Personal information
- Born: Kris Pavone May 2, 1980 (age 46) Youngstown, Ohio, U.S.
- Education: Youngstown State University

Professional wrestling career
- Ring name(s): Caylen Croft Chris Banks Chris Cage Chris Pavone French Man Deux
- Billed height: 5 ft 11 in (1.80 m)
- Billed weight: 210 lb (95 kg)
- Trained by: Nightmare Danny Davis Nick Dinsmore
- Debut: 2001
- Retired: November 19, 2010

= Caylen Croft =

American retired professional wrestler (born 1980)

Kris Pavone (born May 2, 1980) is an American retired professional wrestler.
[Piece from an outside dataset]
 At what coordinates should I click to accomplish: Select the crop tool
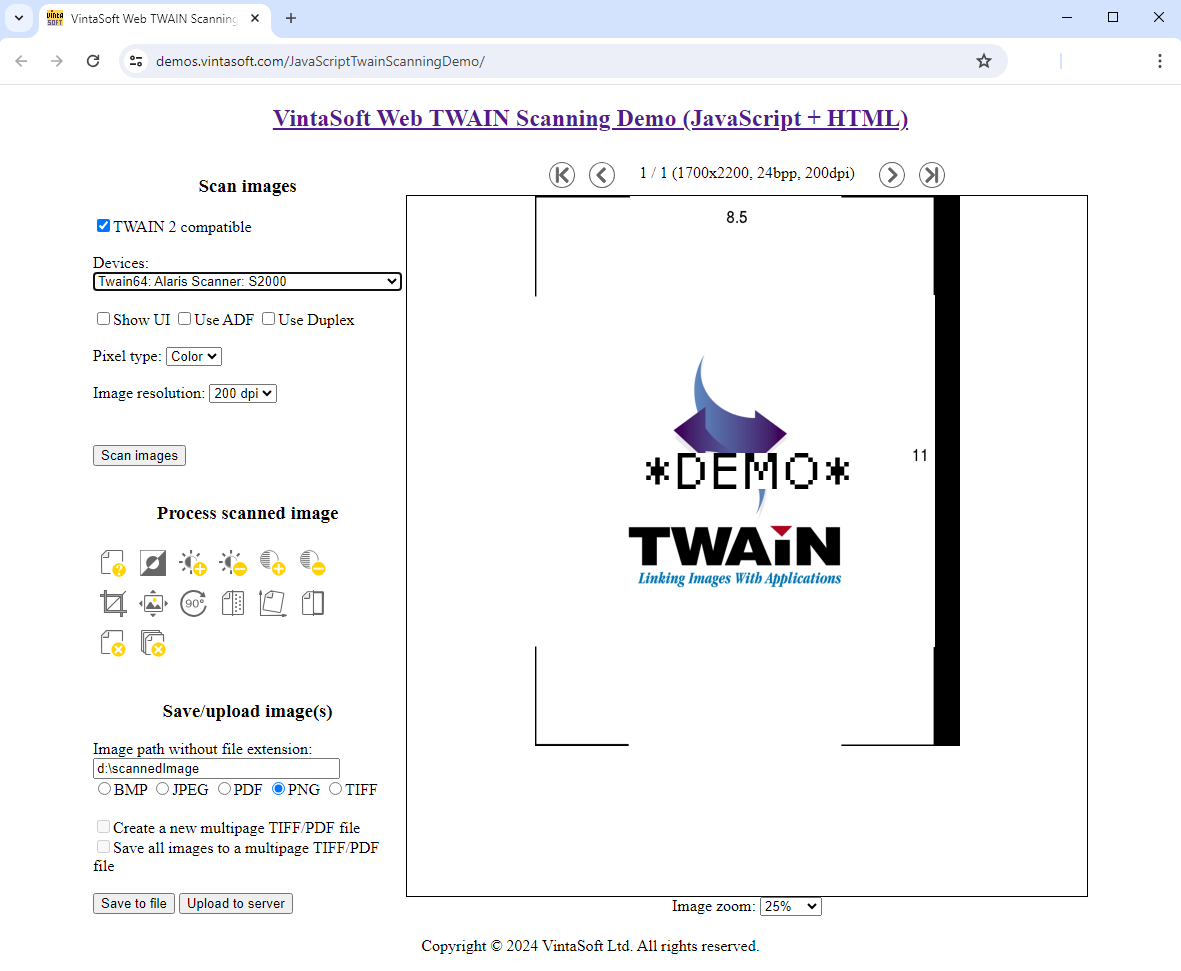click(112, 602)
He is best known for his time in World Wrestling Entertainment (WWE), where he wrestled under the ring name Caylen Croft. He was one half of the DudeBusters tag team with Trent Barreta.

Pavone debuted in 2001 using the name Chris Cage. After two years on the independent circuit, he signed a contract with World Wrestling Entertainment (WWE) and was assigned to the Ohio Valley Wrestling (OVW) territory. In OVW, he won the Southern Tag Team Championship four times (three times with Tank Toland and once with Mike Mizanin) and the Heavyweight Championship once. He was released from his WWE developmental contract in March 2006 before being re-signed in 2008. He competed for the Florida Championship Wrestling developmental territory, where he won the FCW Florida Tag Team Championship twice, and debuted for the ECW brand in December 2009.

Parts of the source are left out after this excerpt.